Module 5: Evaluation and Philosophy (Blogs 11–15)
The model run is finished. Can we trust the results?
Finally, we will discuss the world after the model converges:
- Shrinkage: Why does high Shrinkage cause EBEs to mislead our diagnostic plots?
- EBEs (Empirical Bayes Estimates): What does “Bayesian estimation” actually mean in this context?
- Model Selection: How to choose between non-nested models using AIC and BIC.
- The Sandwich Estimator: Your safety net when distributional assumptions aren’t quite right.
- Mu-Referencing: Not just a coding trick, but mathematical wisdom to accelerate algorithms.
Advice for Readers
- Don’t be scared off by formulas. Adrian’s strength lies in explaining mathematics in English. I will strive to preserve this style, using intuition to understand the physical meaning behind the formulas. That said, a basic comfort with algebra and the idea of functions (e.g., $f(x)$) will help.
- Distinguish between two worlds. While reading, constantly remind yourself to separate the “Real World (the unknown true value $\theta$)” from the “Model World (the estimated value $\hat{\theta}$).” This distinction is easy to state but surprisingly easy to forget mid-analysis.

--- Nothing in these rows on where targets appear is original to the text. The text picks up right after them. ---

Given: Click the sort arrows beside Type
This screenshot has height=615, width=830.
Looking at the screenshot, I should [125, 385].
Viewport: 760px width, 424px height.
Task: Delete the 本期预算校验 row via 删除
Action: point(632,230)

- Engage and think. At the end of each post, I will include thought-provoking questions from the original course. For example: “Why is the Objective Function Value (OFV) reported by NONMEM sometimes negative?”
Ready? Let us begin this statistical expedition from “Sample” to “Population.”
Note: This blog series is primarily based on the lecture recordings and slides of Adrian Dunne. It is intended as shared study notes. If there are any misunderstandings, please refer to the original course material.